方法:放射線治療を受ける肺がん患者100例を対象に、コントロール群(放射線治療のみ)50例と、涼血解毒活血湯併用群50例の2群に分けて、前向きランダム化(無作為化)比較対照試験を行った。
結果:放射線肺臓炎の発生頻度は、コントロール群が33.33%に対して涼血解毒活血湯併用群では13.04%であり統計的有意差を認めた(p<0.05)。涼血解毒活血湯併用群では、肺の炎症の程度は軽く、身体機能や生活の質の改善が認められた。
結論:涼血解毒活血湯は放射線肺臓炎の発生頻度を低下させ、肺のダメージや炎症の程度を少なくし、放射線肺臓炎の症状を緩和し、生活の質を良くする効果があることが示された。

この臨床試験で使用された涼血解毒活血湯の構成生薬と1日分の量は地黄(じおう)10g、川きゅう(せんきゅう)15 g,牡丹皮(ぼたんぴ)15 g,桃仁(とうにん)12 g,紅花(こうか)10 g,黄耆(おうぎ)15 g, 連翹(れんぎょう)15 gです。
地黄(じおう)はゴマノハグサ科のアカヤジオウ又はカイケイジオウの根で、骨髄機能を高め、体の潤いを高めます。炎症などの熱性疾患を改善する効果もあります。
川きゅう(せんきゅう)はセリ科のセンキュウの根茎です。体を温め、血管拡張・血行促進に働いて諸臓器の機能を促進します。
牡丹皮(ぼたんぴ)はボタン科のボタンの根皮で、血液循環を良くし抗炎症作用も有するので、炎症に付随する微小循環障害を改善します。主成分のペオノールやペオニフロリンには鎮痛・鎮静作用が認められています。タンニンを多く含み強い抗酸化作用をもちます。
桃仁(とうにん)はバラ科のモモの種子で、組織の血液循環を良くします。 
紅花(こうか)はキク科のベニバナの管状花を乾燥したもので、組織の血液循環を良くします。血液循環の改善作用は桃仁と併用して効能を強めます。
黄耆(おうぎ)はマメ科のキバナオウギおよびナイモウオウギの根です。免疫力増強作用や強壮作用があり、病気全般に対する抵抗力を高める効果があります。新陳代謝や血液循環を促進し、傷の治りを促進する効果があります。多くの臨床試験で抗がん剤や放射線治療の副作用を軽減し、抗腫瘍効果を高め、延命効果を示す事が報告されています。
連翹(れんぎょう)はモクセイ科のレンギョウの果実で、抗炎症作用や抗菌作用があり、熱性疾患や炎症性疾患に使われます。
中医学の用語で「
涼血」と言うのは、「血分の熱邪を清除する方法」のことで「熱や炎症を抑える(抗炎症作用)」ことです。

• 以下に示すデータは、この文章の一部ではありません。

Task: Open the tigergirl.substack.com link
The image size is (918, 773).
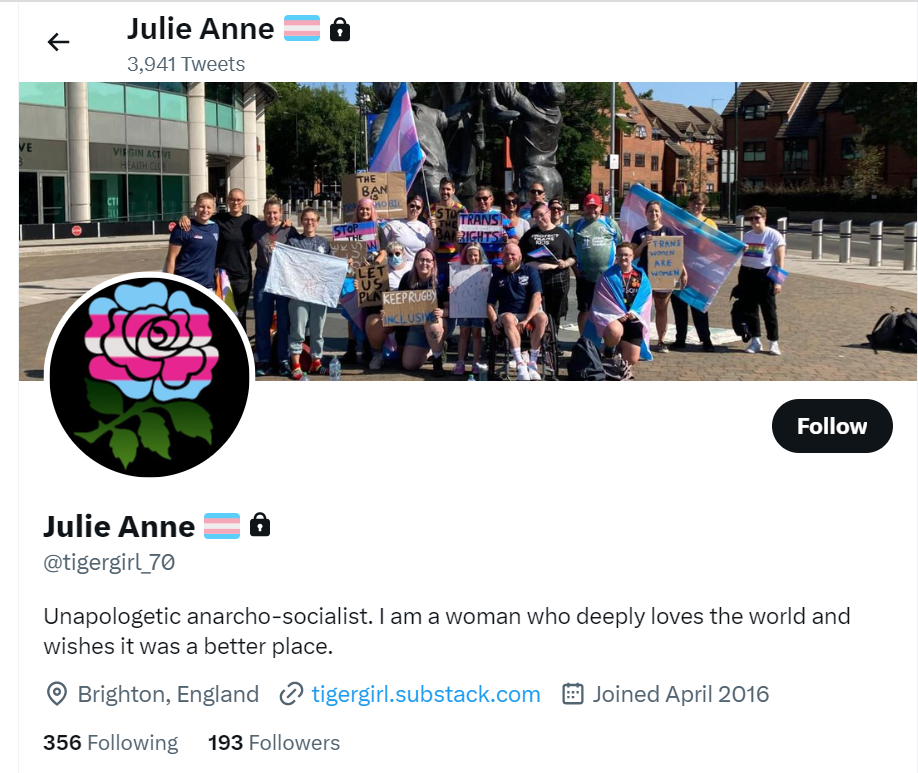Action: click(426, 694)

「解毒」は「体内の毒素を排出すること」、「活血」は「血液循環を良くし、血液を浄化すること」です。つまり、「涼血解毒活血湯」というのは、熱や炎症を抑え、体内の毒素(活性酸素や炎症の産物)を除去し、血液循環を良くし血液を浄化することを目的とした処方と言えます。
放射線肺臓炎は、放射線によって発生する活性酸素によって肺の組織がダメージを受け、肺に炎症が起こっている状態です。放射線を肺に照射すると活性酸素が発生して肺の組織のダメージが生じ、TNF-アルファ、IL-1 、IL-6 などの
炎症性サイトカインが上昇し、これらのサイトカインの上昇が好中球を活性化し、活性化した好中球の肺への集積、エラスターゼの放出、肺血管内皮障害、肺血管上皮障害を順に引き起こして肺障害や炎症を引き起こすと考えられています。

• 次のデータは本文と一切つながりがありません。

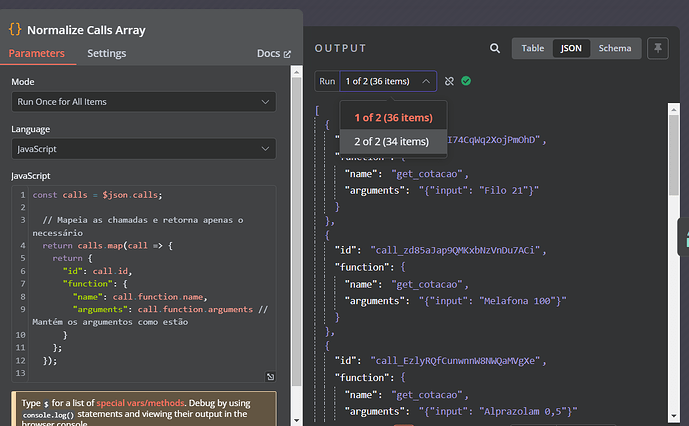Image resolution: width=689 pixels, height=426 pixels.
Task: Click the code node braces icon in title
Action: 15,30
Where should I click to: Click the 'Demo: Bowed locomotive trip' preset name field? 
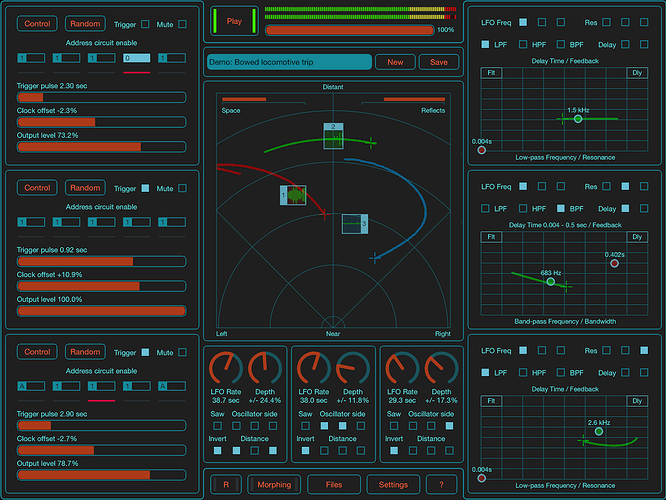click(x=288, y=62)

このような炎症状態を抑える治療法としては副腎皮質ホルモン(ステロイドホルモン)や免疫抑制剤のようなものしかありません。しかしステロイドも免疫抑制剤も、免疫力を低下させて、肺炎などの細菌感染症を発症させる可能性を高めます。
放射線は中医学では
熱毒と考えますので、熱を取り炎症を抑える治療が適していると考えます。また、活性酸素を消去する効果は放射線による組織のダメージを軽減し、血液をきれいにして血液循環を良くすることはダメージを受けた組織の回復を促進することにつながります。炎症性サイトカインの産生や好中球の活性化を抑える効果も放射線肺臓炎の治療に有効です。

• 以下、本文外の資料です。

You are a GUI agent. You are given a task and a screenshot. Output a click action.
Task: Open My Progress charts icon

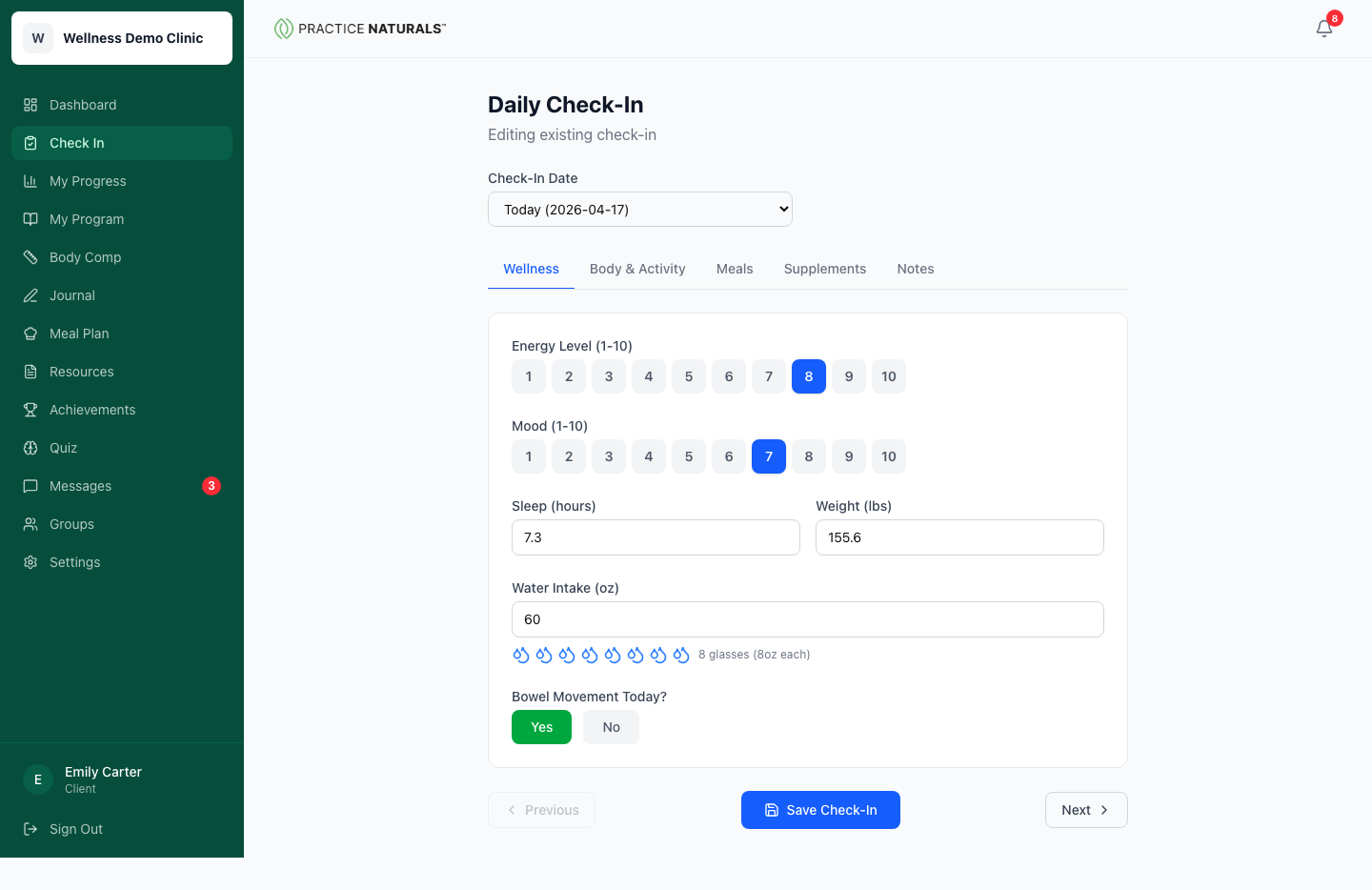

地黄・川きゅう・牡丹皮・桃仁・紅花・黄耆・連翹という生薬は、抗炎症作用や活性酸素消去作用や血液循環を良くする作用があり、ダメージを受けた組織の修復を促進する効果があります。放射線肺臓炎の発症メカニズムの観点からも、これらの生薬の組み合わせが効く可能性は十分に納得できると思います。
胸部の腫瘍に対する放射線治療で放射線肺臓炎のリスクが高いときには、涼血解毒活血湯に含まれているような抗炎症・解毒・活血化お(駆お血)のような効能を持った生薬を主体にした漢方治療を併用する価値はあると思います

図:胸部の腫瘍に対する放射線治療の副作用として間質性肺炎(放射線肺臓炎)が高頻度で起こる。「涼血解毒活血湯」という漢方薬が放射線肺臓炎の発生を予防することが報告されている。